なお、つみたてNISAは投資可能な期間が5年間に延長されますが、利用実績が乏しいことから、ジュニアNISAの新規口座開設は2023年に終了します。

一般NISAと新NISAの違いとポイント

一般NISAと新NISAでは、具体的にどんな違いがあるのでしょうか。両者の比較表をまとめました。

一般NISA(現行)新NISA
年間の投資上限額120万円1階:20万円
2階:102万円
(原則として1階で投資を行った人が2階で投資できる)
非課税期間5年間1階:5年間(非課税期間終了後につみたてNISAへロールオーバー可能)
2階:5年間
口座開設可能期間2014年~2023年2024年~2028年
投資対象商品上場株式、投資信託など1階:つみたてNISAと同様
2階:上場株式、投資信託など(高レバレッジ投信などは除く)
投資方法制限なし1階:つみたてNISAと同様
2階:制限なし

主な変更点とポイントについて確認していきましょう。

口座開設可能期間が5年間延長される

新NISAへの移行に伴い、口座開設可能期間が5年間延長されます。新NISAは2024年〜2028年で口座開設が可能です。これまで一般NISAを利用していた場合、2024年以降は新NISAで運用を続けられます。

2階建ての制度になり非課税投資枠は増える

新NISAは2階建ての制度に変更されます。非課税投資枠は年122万円で、内訳は1階部分が年20万円、2階部分が102万円です。一般NISA(年120万円)に比べて、非課税投資枠は年2万円増加します。

1階と2階で投資できる商品が異なる

新NISAは、1階部分と2階部分で投資できる商品が異なります。

1階部分はつみたてNISAと同様、積立・分散投資に適した一定の投資信託に限定されています。2階部分は上場株式や投資信託、ETF、J-REITなど幅広い商品が対象ですが、高レバレッジ投資信託など安定的な資産形成に不向きな商品は除外されます。

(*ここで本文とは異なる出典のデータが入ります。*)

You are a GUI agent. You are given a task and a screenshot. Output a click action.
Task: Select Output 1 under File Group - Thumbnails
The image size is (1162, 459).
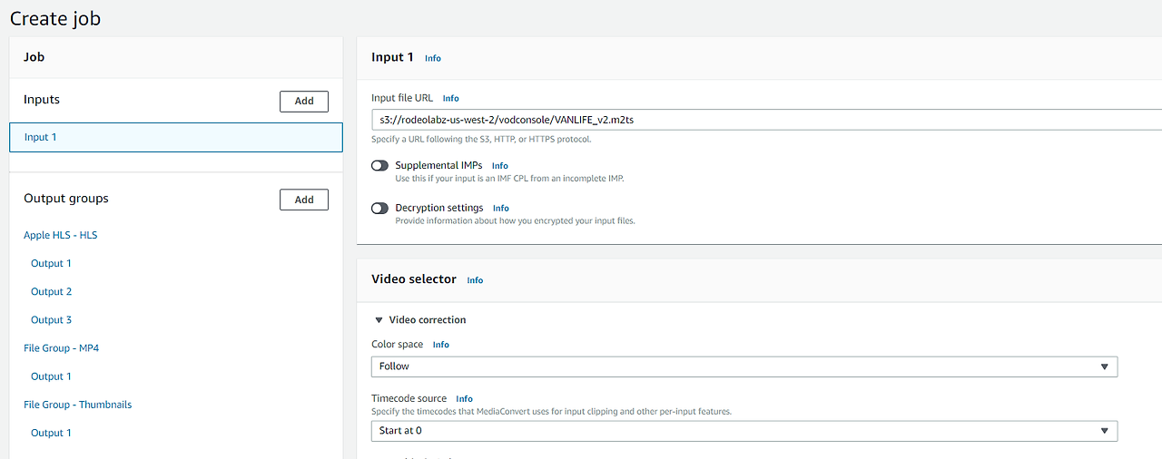51,433
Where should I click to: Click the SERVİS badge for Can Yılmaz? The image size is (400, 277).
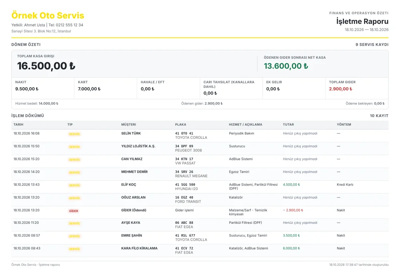coord(74,160)
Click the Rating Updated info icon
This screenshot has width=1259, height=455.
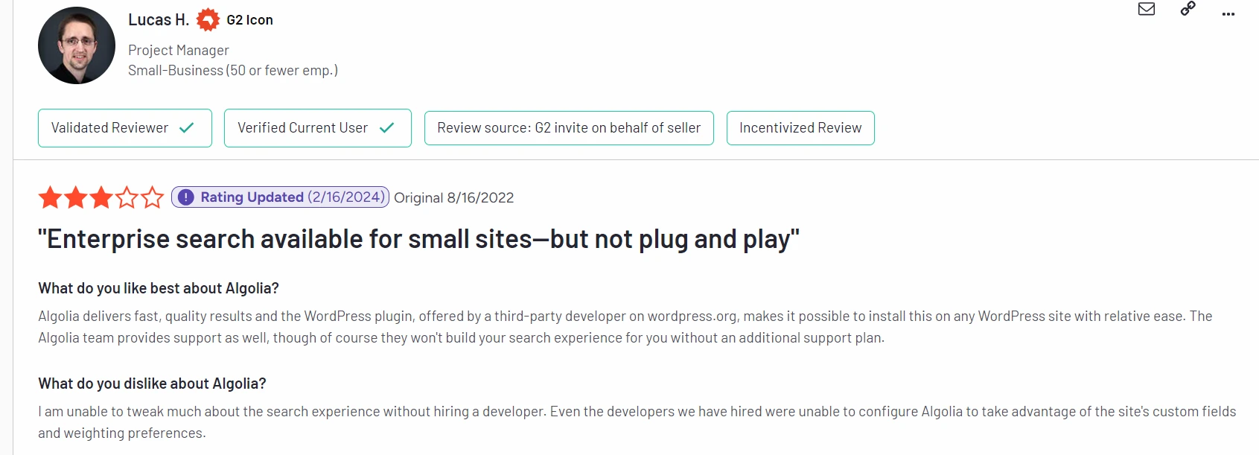tap(186, 197)
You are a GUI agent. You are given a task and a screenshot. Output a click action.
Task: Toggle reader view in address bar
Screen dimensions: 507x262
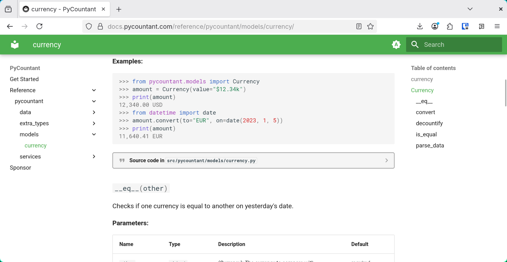[359, 27]
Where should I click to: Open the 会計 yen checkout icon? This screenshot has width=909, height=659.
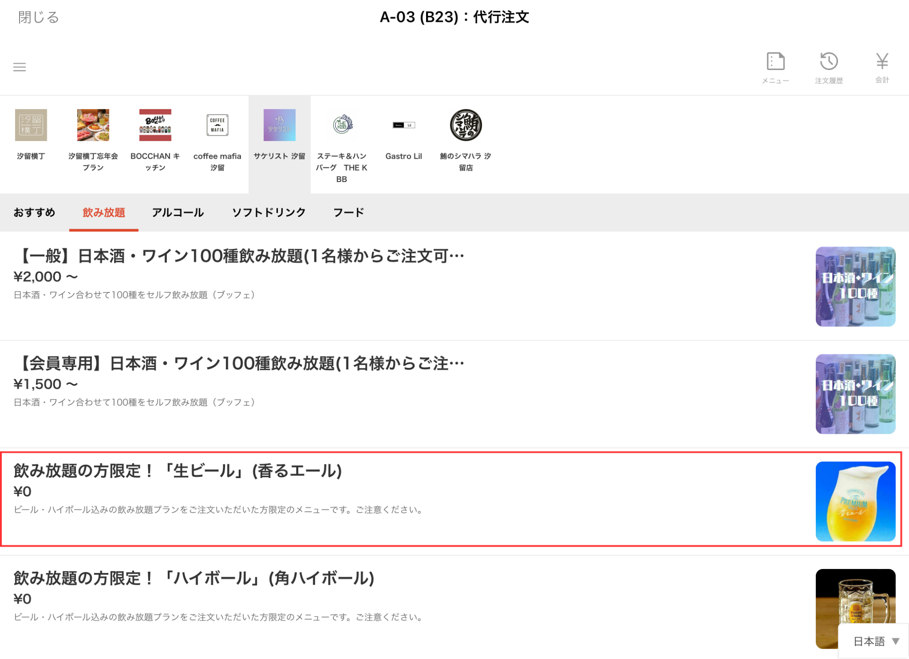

新NISAでは、原則として1階部分で投資を行った場合のみ2階部分で投資できます。ただし上場株式にのみ投資をする場合、一般NISA口座を開設していた人や一定の投資経験者は、1階部分の積立投資は不要です。

一般NISAから新NISAへのロールオーバーが可能

ロールオーバーとは、保有資産を翌年の非課税投資枠に移行して継続保有することです。

非課税期間終了後、一般NISAで保有している上場株式や投資信託は、新NISAの2階部分へロールオーバーが可能です。ロールオーバーできる金額に上限はありません。保有資産の時価が新NISAの非課税投資枠を超えていてもロールオーバーできます。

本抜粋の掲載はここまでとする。